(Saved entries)
━━━━━━━━
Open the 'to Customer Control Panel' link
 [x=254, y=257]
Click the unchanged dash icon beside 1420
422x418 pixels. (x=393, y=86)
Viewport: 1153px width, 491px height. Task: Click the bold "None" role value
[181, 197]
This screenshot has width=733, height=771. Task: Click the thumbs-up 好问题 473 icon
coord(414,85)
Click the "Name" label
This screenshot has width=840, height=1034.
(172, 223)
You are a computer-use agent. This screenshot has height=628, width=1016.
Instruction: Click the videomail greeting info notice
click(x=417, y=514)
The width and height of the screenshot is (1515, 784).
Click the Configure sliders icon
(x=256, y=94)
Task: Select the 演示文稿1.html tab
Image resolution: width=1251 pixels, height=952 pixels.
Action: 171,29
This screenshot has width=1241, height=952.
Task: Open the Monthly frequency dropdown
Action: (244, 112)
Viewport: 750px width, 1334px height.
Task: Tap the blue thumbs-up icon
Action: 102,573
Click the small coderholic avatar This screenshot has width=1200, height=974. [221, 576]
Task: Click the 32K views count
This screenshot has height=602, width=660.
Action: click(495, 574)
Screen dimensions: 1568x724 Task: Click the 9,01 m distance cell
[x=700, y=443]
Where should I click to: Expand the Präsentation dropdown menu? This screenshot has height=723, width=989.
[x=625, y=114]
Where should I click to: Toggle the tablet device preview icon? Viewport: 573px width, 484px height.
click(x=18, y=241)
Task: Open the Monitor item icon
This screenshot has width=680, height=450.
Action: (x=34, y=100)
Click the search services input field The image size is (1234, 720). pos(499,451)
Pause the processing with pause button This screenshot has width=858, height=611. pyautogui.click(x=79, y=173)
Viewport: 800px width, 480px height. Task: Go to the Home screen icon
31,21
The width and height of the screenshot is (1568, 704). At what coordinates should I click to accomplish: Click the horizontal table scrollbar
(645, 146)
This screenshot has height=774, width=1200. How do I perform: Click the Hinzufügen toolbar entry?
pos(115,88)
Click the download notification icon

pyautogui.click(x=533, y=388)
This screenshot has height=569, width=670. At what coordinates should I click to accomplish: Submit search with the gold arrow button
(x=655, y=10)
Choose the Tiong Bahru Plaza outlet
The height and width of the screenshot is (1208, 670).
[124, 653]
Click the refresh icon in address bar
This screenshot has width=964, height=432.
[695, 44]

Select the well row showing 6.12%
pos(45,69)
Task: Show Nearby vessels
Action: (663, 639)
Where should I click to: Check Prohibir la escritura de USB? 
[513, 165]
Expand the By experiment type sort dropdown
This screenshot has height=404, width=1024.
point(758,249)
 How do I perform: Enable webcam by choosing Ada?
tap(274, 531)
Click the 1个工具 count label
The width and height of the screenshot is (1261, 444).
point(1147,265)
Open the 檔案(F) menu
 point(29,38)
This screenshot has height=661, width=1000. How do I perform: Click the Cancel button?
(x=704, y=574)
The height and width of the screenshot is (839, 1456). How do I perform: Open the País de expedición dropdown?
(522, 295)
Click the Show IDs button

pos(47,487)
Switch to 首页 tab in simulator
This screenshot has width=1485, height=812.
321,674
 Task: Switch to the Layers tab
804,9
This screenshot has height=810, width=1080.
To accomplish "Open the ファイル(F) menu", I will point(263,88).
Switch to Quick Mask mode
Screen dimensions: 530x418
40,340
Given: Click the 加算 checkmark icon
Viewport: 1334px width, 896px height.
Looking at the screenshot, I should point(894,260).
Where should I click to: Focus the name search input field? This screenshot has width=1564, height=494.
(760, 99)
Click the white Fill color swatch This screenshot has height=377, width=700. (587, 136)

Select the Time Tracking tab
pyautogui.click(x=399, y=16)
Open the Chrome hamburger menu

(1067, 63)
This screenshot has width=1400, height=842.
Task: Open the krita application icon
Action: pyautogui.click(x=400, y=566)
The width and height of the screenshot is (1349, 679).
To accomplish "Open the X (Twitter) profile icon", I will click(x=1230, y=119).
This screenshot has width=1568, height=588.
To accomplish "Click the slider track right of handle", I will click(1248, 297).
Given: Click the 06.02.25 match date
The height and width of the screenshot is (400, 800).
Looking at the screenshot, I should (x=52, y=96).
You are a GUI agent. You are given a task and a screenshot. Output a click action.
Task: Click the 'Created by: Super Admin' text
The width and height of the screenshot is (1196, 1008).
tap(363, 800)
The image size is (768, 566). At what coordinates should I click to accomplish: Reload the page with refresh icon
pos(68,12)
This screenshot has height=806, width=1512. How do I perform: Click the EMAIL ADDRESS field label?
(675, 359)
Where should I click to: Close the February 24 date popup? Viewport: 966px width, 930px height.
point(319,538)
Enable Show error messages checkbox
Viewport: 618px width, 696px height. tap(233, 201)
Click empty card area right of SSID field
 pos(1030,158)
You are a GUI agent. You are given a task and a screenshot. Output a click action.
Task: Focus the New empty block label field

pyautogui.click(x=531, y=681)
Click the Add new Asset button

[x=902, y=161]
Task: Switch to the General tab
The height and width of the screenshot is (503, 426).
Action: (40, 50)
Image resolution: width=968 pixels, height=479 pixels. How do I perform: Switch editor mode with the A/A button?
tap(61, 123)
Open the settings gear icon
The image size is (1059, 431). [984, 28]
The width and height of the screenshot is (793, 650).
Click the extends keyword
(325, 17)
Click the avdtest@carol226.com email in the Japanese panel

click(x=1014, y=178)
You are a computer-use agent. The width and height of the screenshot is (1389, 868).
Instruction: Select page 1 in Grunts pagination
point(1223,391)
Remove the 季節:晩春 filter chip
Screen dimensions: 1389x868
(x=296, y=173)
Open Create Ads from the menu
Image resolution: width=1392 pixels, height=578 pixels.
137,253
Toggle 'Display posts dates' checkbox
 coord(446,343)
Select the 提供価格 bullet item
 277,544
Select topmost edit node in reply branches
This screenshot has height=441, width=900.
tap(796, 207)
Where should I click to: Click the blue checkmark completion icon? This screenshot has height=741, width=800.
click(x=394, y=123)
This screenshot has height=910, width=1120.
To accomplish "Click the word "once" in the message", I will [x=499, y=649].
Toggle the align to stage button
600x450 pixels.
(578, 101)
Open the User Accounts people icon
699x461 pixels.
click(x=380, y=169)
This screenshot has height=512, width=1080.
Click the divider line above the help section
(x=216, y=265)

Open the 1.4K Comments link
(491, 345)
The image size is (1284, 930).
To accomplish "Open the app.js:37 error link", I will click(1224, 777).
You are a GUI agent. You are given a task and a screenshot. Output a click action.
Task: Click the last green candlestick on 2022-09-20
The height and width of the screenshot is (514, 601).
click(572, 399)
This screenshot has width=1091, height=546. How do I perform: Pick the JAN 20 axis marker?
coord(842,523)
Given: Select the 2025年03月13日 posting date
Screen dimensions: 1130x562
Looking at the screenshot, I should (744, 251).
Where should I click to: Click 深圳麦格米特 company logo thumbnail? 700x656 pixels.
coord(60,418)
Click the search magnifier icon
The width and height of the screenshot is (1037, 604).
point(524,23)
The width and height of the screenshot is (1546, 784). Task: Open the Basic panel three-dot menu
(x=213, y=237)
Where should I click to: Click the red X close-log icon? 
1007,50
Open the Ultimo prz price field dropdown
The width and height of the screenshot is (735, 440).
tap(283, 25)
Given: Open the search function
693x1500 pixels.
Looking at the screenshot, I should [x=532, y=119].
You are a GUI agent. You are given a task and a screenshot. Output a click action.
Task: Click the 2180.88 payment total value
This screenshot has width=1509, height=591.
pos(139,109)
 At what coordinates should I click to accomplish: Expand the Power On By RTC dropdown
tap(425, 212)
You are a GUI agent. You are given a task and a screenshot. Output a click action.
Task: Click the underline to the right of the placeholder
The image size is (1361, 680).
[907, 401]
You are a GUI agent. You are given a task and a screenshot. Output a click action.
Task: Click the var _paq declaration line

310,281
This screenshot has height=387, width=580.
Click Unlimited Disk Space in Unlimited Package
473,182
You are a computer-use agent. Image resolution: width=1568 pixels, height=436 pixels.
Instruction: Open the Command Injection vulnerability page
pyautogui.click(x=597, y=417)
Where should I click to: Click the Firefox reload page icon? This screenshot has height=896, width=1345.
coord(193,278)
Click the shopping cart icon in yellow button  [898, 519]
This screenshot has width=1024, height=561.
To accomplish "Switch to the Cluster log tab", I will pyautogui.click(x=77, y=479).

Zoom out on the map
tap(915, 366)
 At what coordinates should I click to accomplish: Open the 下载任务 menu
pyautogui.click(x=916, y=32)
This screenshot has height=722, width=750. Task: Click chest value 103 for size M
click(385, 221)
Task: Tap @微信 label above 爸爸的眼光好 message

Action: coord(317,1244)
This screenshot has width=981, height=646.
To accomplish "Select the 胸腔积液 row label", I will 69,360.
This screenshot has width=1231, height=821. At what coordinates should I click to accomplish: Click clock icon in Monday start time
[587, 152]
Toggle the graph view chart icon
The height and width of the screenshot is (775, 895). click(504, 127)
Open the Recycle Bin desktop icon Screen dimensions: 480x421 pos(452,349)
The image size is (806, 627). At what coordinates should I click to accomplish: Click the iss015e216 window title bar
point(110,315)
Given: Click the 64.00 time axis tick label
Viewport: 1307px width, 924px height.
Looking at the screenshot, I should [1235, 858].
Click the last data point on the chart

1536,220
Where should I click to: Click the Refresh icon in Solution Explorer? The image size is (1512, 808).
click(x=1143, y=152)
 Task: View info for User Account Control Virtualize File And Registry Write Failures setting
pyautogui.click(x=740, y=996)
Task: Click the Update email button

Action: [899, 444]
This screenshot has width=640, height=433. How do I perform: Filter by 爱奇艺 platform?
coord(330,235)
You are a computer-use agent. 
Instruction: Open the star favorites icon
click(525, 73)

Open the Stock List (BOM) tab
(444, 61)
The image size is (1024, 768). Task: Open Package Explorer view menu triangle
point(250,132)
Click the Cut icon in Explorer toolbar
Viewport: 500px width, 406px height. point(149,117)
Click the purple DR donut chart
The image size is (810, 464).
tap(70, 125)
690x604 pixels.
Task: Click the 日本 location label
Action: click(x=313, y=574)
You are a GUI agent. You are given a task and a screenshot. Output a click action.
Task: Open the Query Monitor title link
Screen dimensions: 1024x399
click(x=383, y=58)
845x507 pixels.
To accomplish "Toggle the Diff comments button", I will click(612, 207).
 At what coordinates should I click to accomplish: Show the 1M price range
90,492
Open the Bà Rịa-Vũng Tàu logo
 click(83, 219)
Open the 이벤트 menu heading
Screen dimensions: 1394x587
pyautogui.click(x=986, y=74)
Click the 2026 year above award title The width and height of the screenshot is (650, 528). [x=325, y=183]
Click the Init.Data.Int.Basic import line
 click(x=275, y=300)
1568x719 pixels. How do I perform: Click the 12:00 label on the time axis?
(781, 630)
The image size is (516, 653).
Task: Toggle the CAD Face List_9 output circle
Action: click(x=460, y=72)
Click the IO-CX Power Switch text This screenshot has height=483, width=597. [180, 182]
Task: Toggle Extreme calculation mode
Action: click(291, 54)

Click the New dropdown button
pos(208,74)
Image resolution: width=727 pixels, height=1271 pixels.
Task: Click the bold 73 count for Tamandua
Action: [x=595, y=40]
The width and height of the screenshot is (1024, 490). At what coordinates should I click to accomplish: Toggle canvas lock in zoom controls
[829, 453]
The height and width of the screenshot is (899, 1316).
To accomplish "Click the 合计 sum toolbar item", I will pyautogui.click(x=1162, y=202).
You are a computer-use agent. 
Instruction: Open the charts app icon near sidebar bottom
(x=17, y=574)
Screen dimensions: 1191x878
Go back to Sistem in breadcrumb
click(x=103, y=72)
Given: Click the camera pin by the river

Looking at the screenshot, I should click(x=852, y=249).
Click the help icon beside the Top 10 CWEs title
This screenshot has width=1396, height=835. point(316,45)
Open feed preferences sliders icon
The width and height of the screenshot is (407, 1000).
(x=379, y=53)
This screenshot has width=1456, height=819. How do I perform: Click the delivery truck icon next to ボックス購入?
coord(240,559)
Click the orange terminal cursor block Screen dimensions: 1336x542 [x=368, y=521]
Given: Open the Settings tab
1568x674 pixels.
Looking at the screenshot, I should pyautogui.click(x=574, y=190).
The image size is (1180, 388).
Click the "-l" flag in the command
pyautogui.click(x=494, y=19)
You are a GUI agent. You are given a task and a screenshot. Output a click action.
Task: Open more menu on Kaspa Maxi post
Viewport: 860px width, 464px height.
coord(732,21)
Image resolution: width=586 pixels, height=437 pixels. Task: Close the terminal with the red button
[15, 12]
━━━━━━━━
* **Exercise prompt**: Set down again, word for word, the stretch of records from the line with "Click the extends keyword" to the line with "Given: Select the 2025年03月13日 posting date", both of those lines included.

* **Solution to this exercise**:
Click the extends keyword
(325, 17)
Click the avdtest@carol226.com email in the Japanese panel

click(x=1014, y=178)
You are a computer-use agent. The width and height of the screenshot is (1389, 868).
Instruction: Select page 1 in Grunts pagination
point(1223,391)
Remove the 季節:晩春 filter chip
Screen dimensions: 1389x868
(x=296, y=173)
Open Create Ads from the menu
Image resolution: width=1392 pixels, height=578 pixels.
137,253
Toggle 'Display posts dates' checkbox
 coord(446,343)
Select the 提供価格 bullet item
 277,544
Select topmost edit node in reply branches
This screenshot has height=441, width=900.
tap(796, 207)
Where should I click to: Click the blue checkmark completion icon? This screenshot has height=741, width=800.
click(x=394, y=123)
This screenshot has height=910, width=1120.
To accomplish "Click the word "once" in the message", I will [x=499, y=649].
Toggle the align to stage button
600x450 pixels.
(578, 101)
Open the User Accounts people icon
699x461 pixels.
click(x=380, y=169)
This screenshot has height=512, width=1080.
Click the divider line above the help section
(x=216, y=265)

Open the 1.4K Comments link
(491, 345)
The image size is (1284, 930).
To accomplish "Open the app.js:37 error link", I will click(1224, 777).
You are a GUI agent. You are given a task and a screenshot. Output a click action.
Task: Click the last green candlestick on 2022-09-20
The height and width of the screenshot is (514, 601).
click(572, 399)
This screenshot has width=1091, height=546. How do I perform: Pick the JAN 20 axis marker?
coord(842,523)
Given: Select the 2025年03月13日 posting date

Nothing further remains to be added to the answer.